缺点:①对于不均匀的复杂样品分析难度较大,样品需要确保研磨均匀而且要较细颗粒,否则易出现燃烧不完全的情况,进而影响后续的检测结果;②仪器耗材消耗快,仪器昂贵,检测成本高,在净化过程中,燃烧过程中产生混合气体被适当的吸收剂除去。这些吸收剂在大批量的样品检测中有较大的消耗量,需经常更换。而且燃烧法中用到的仪器杜马斯定氮仪本身价格较为昂贵,因此限制了这一方法的推广和应用。
2.4 双缩脲法(Biuret法)
2.4.1 测定原理
双缩脲法是一个可以用于鉴定蛋白质的分析方法。双缩脲试剂是碱性的含铜试液,由1%氢氧化钾、几滴1%硫酸铜和酒石酸钾钠配制,呈蓝色。当底物中含有肽键(多肽)时,试液中的铜与多肽配位,生成的配合物呈紫色[6]。在紫外可见光谱中的波长为540 nm,可通过比色法分析浓度。检测反应的灵敏度为5~160 mg/mL。
2.4.2 优缺点分析
优点:较快速,不同的蛋白质产生颜色的深浅相近,干扰物质较少。
3 结语
基于凯氏定氮法的重现性较好,即便其消化时间长,目前国内各大检验机构主要采用常规凯氏定氮法。原因在于先进的蛋白质测定仪价格昂贵,且需专门试剂,目前尚难普及[7]。
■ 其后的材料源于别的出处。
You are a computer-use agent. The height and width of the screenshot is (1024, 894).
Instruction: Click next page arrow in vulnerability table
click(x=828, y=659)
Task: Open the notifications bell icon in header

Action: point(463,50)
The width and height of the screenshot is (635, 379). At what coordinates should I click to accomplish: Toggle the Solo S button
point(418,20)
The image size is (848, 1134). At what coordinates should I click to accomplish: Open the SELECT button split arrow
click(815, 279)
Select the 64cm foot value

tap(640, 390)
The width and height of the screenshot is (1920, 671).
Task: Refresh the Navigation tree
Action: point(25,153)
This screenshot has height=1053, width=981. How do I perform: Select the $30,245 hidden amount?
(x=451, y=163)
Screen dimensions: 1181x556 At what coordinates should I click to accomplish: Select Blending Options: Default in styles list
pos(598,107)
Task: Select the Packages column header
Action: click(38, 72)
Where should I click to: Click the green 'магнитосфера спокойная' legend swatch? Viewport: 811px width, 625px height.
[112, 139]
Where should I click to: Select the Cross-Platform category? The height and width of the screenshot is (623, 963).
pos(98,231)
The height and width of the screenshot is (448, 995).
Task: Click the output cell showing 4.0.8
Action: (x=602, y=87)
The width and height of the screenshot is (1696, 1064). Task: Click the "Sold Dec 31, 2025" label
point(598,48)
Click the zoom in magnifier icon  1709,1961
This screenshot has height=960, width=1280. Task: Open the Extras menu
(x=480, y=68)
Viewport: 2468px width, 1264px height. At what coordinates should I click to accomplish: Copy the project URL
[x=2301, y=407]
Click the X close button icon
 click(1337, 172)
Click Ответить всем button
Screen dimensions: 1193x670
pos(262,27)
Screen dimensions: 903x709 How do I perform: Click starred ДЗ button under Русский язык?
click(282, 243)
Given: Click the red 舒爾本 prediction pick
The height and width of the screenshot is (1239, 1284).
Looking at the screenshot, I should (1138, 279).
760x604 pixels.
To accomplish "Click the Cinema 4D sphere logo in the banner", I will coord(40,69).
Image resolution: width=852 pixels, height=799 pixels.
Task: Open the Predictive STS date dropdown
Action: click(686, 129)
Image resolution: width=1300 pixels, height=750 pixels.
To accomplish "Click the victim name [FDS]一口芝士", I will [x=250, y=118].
然而,就检验时效而言,凯氏定氮法确实越来越难以满足目前市场的要求,故应当从改进凯氏定氮法消化时间方面进行技术方面的改进[8]。目前已有相关文献对于凯氏定氮法的消化过程进行改进:用过氧化氢-硫酸混合液为消化试剂,加液方式由一次性加入改为定时定量、逐滴缓慢加入,取代了凯氏定氮法复杂的消化体系和操作步骤,使反应更加充分、快速[9]。因此,显著缩短了消化时间,是常规消化法消化时间1/12。样品经快速消化法消化后,其粗蛋白含量测定结果与常规消化法基本一致。说明快速消化法不仅消化效果完全、可靠,而且省时、快速,尤其适合于大批量蛋白质的测定分析。
国 家 标 准 GB 5009.5-2016 中 的第三法燃烧法是比较理想的快速便捷方法,但由于仪器耗材消耗快,仪器昂贵,检测成本高,在净化过程中,燃烧过程中产生混合气体被适当的吸收剂除去。这些吸收剂在大批量的样品检测中有较大的消耗量,需经常更换(如用来吸收酸的铁丝,用来吸收氯的黄铜,用来吸收多余氧化物的碳粒以及吸水剂高氯酸镁等)。而且燃烧法中用到的仪器杜马斯定氮仪本身价格较为昂贵,因此限制了这一方法的推广和应用。当然,有条件的实验室可以应用该方法,建议收集各实验室的数据加以进一步验证该方法的准确性。
综上所述,蛋白质的检测方法各有优缺点,检验检测机构应该结合本单位实际,选用符合本单位的检验检测方法去进行相关检测工作。